Information Systems Security Officer (ISSO)

Great Hill Solutions is part of the Seneca Nation Group (SNG) portfolio of companies. SNG is the federal government contracting business wholly owned by the Seneca Nation. SNG meets mission-critical needs of federal civilian, defense, and intelligence community customers across a variety of domains. The SNG portfolio receives shared services support from its parent company Seneca Holdings and is comprised of multiple companies that participate in the Small Business Administration 8(a) program. To learn more visit www.senecanationgroup.com and follow us on LinkedIn.

The Seneca Nation Group offer competitive compensation and a strong benefits package including comprehensive medical and dental care, matching 401K, paid time off, flexible spending accounts, disability coverage, and other benefits that help provide financial protection for you and your family. We pride ourselves on our collaborative work environment and culture which embraces our mission of providing financial and non-financial benefits back to the members of the Seneca Nation.

Great Hill Solutions is seeking a Information Systems Security Officer (ISSO). This is a remote position with travel to the client site as required. This position will entail supporting the Naval Air Systems Command (NavAir), in particular, the Digital Analytics, Infrastructure and Technology Advancement (DAiTA) Group and the Naval Leveraging Innovation, Frameworks and Technology (LIFT) and Integrated Modeling Environment (IME) projects.

As an Information Systems Security Officer (ISSO) you will be responsible for ensuring the security of the organization's information systems and data. Develop and implement security policies, conduct risk assessments, and oversee the implementation of security controls. ISSOs will also provide security training and support to employees and manage security incidents. 
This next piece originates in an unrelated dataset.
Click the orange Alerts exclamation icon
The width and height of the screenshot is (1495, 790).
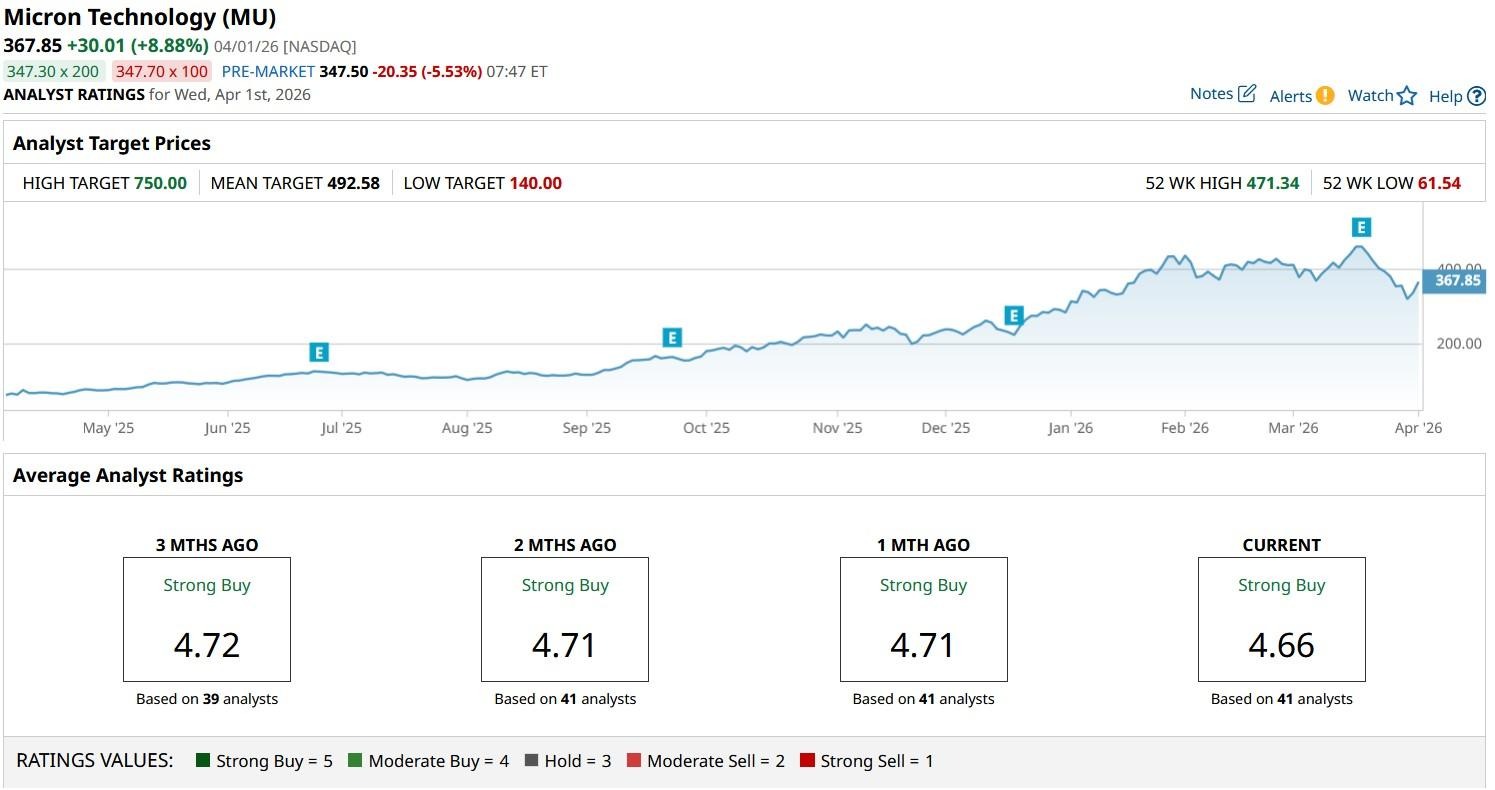1325,96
Key Responsibilities include:

• Develop and implement security policies:
  • This includes creating and maintaining policies, procedures, and standards related to information security. 
• Conduct risk assessments:
  • Identify, assess, and mitigate security risks to protect the organization's information assets. 
• Oversee security controls:
  • Ensure that appropriate security controls, such as firewalls, intrusion detection systems, and access controls, are implemented and maintained. 
• Provide security training:
  • ISSOs educate employees about security best practices, policies, and procedures. 
• Manage security incidents:
  • Investigate, respond to, and recover from security incidents, such as data breaches or cyberattacks. 
• Maintain compliance:
  • Ensure that the organization's information security practices comply with relevant laws, regulations, and industry standards. 
• Coordinate with IT staff:
  • Coordinate with IT professionals to integrate security measures into system designs and implementations. 
• Prepare and present security reports:
  • Provide regular updates on the organization's security posture to management. 
• Collaborate with external auditors and regulators:
  • Work with external parties to ensure compliance and maintain a strong security posture. 
• Develop disaster recovery and business continuity plans:
  • Ensure that the organization can recover from disruptions and continue operations during emergencies. 

Basic Qualifications:

• A bachelor's degree in computer science, information systems security, or a related field. 
• Minimum of 5 years’ experience in information security, security auditing, or a related field is preferred.
• Minimum of 5 years’ experience in the coordination and implementation of Risk management Framework (RMF) and Authorization to Operate (ATO).
• Minimum of 5 years’ experience in Security Technical Implementation Guides (STIGs) and Development Security and Operations (DevSecOps) activities.
• Minimum of 5 years’ experience providing vulnerability assessments to the PM and working with the security team to develop security plans and policies.
• Including leading the security incident response and coordination with the security team to record and report all incidents. 
• Minimum of 5 years’ experience in system classification levels including DOD and NIST SP 800 compliance criteria.
• Must be eligible to obtain and maintain an active Top Secret security clearance.
• Must possess CompTIA A+ and CompTIA Security+ certifications.

Preferred Qualifications:

• Strong analytical and problem-solving skills
• Excellent communication and interpersonal skills

 

Salary at Seneca is based on a variety of factors including but not limited to location, experience, skill set, performance, licensure and certification, as well as contract-specific affordability and organizational requirements. The range of this position in other geographic locations may differ.  The projected compensation range for this position is below. The estimate displayed represents the typical salary range for this position and is just one component of our total compensation package for employees. 

The projected compensation range for this position is:$140,000—$160,000 USD

Equal Opportunity Statement:
Seneca Holdings provides equal employment opportunities to all employees and applicants without regard to race, color, religion, sex/gender, sexual orientation, national origin, age, disability, marital status, genetic information and/or predisposing genetic characteristics, victim of domestic violence status, veteran status, or other protected class status. This policy applies to all terms and conditions of employment, including, but not limited to, hiring, placement, promotion, termination, layoff, recall, transfer, leave of absence, compensation and training. The Company also prohibits retaliation against any employee who exercises his or her rights under applicable anti-discrimination laws. Notwithstanding the foregoing, the Company does give hiring preference to Seneca or Native individuals. Veterans with expertise in these areas are highly encouraged to apply.